Thursday, 9 August 2012
Who Are The Complainers?
The image is from the Swedish retailer H & M's website. Recently the company undertook an outdoor campaign to advertise its swimwear.
The advertisements attracted a variety of complaints to the Advertising Standards Authority (ASA), including claims that the campaign was degrading to women and that it was unsuitable to be seen by children.
This is not the first time this year H& M's advertising images have been the subject of complaints. It is the third time the ASA has investigated and the third time they have been cleared.
Who are the complainers? The public should be told the sources of such complaints because nowadays, in this ridiculously political correct society in which we live, it seems all to easy for individuals - or companies - to tag any image which 'offends' them as degrading and unsuitable for children.
Only yesterday, because of a handful of complaints, Edinburgh airport's bosses placed a white vinyl cover over the 'offending' parts of an advertisement which featured Picasso's Nude Woman in a Red Armchair and asked National Galleries of Scotland to remove the poster and replace it with something less controversial. The advert was intended to promote the National Galleries of Scotland's new exhibition 'Picasso and Modern British Art' which opened on 4 August.

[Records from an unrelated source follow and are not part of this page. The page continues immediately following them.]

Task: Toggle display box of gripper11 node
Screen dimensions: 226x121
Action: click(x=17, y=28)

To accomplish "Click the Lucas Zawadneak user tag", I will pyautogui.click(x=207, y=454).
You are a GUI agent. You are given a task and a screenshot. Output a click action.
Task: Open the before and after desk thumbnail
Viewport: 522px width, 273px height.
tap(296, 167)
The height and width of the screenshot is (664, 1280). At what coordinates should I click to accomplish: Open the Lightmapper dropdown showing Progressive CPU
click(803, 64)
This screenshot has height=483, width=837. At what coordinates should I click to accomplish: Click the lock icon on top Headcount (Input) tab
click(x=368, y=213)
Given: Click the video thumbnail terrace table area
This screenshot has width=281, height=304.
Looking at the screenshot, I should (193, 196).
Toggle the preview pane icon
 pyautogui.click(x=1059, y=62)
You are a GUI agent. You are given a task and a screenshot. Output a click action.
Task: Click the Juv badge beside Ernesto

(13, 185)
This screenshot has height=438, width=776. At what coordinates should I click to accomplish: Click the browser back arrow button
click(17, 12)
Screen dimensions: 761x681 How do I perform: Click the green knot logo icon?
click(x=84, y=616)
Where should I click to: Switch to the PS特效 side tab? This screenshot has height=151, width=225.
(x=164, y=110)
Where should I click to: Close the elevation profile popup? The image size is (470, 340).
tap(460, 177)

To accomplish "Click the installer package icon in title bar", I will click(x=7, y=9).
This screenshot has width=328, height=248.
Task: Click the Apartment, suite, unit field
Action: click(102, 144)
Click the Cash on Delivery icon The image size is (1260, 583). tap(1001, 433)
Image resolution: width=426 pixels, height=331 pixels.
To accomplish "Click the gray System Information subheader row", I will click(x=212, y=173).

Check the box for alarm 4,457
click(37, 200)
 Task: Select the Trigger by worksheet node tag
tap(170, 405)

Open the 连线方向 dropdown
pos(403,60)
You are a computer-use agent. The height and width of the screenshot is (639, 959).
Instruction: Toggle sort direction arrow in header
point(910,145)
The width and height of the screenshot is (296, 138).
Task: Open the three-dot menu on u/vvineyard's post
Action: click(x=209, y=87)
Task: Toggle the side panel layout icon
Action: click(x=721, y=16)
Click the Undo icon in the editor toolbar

Having ignored the painful and simple lessons of the Martha Payne affair - banning something is often the fastest route to embarrassment - the airport bosses instructed the white vinyl was removed and an apology given to NGS with the admission that the airport's administration had reacted too hastily to the few complaints.
There is positive result from such complaints though - the advertisers gain a mass of free publicity. And rightly so.